DOCUMENT PASSAGE:
· · · · · · ·
Nothing New Under the Sun

I earlier posted a section of Ben Meyers' review of John Spong's book Jesus for the Non-Religious, which has gotten the attention of a number of you, several of whom have left comments. The crux of the issue it seems is Ben's statements about Spong's less than radical reduction of Jesus and his message to inclusion and tolerance. I don't think that Ben is saying that such values aren't important, but that he finds Spong's Jesus to be limited simply to that.

In many ways, Spong's Jesus, as Ben lays it out -- and I admit I've not read the book and so I'm taking this second hand, but I've read Spong before and I don't think he's saying anything here that he's not said before -- is very similar to Thomas Jefferson's Jesus. He's a Jesus that is stripped of those things that make us uncomfortable -- including the sometimes embarrassing statements about healings and other miracles. It is of course a demythologized Jesus -- and maybe we must do some of this -- but I'm not sure that the stripped down model offers us much more than a mere moralism.

Jesus was a first century Jew -- of peasant stock perhaps -- who called people to embrace God's call on their lives, to abandon the comforts of home and radically follow him wherever he would lead. It's a radical claim that I've yet to fully embrace -- for I like the comforts of home too much.
This may be a Jesus that will appeal to some of the non-religious, but I guess what I find problematic in many of these portrayals of Jesus is that there's no religion left in it. Those who know me know I'm committed to interfaith dialog and activism. I believe that there is more that unites us than divides us, but at the end of the day, without saying my faith is better than anyone elses, I am a Christian who follows Jesus and yes affirms him to be Son of God. This distinctly religious Jesus that calls us to faith in the God revealed in his life is what's missing here.
This is why I recommend so highly the little book Your Calling as a Christian by Tim Carson. It's an invitation to walk with Jesus.
· · · · · · ·
INFORMATION SHOWN:
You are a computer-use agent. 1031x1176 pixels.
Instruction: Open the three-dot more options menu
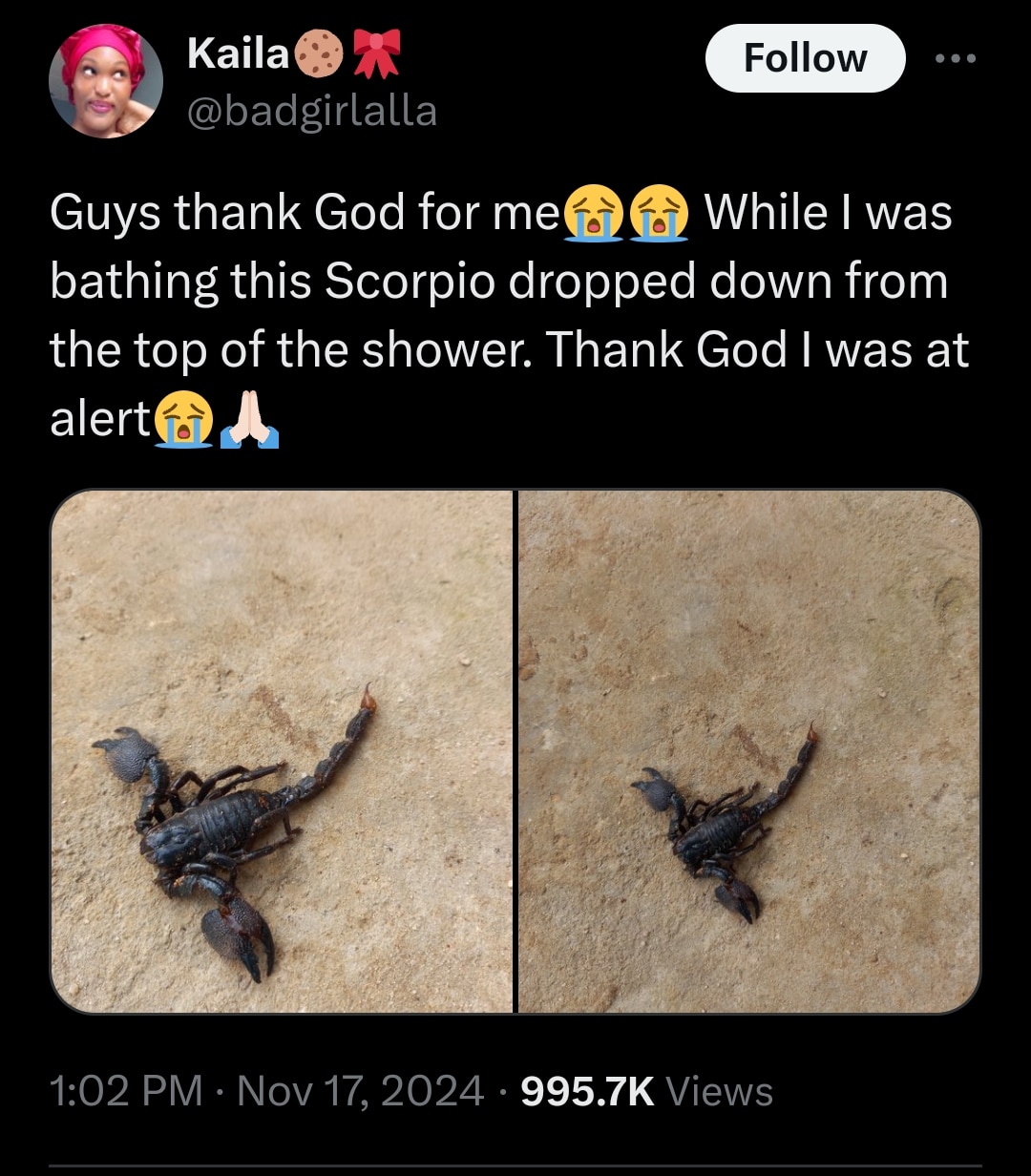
· · · · · · ·
WHAT YOU ARE ASKED TO DO:
List every person that the "Nothing New Under the Sun" text names with both a first and a last name.

SOLUTION TO THIS EXERCISE:
Ben Meyers, John Spong, Thomas Jefferson, Tim Carson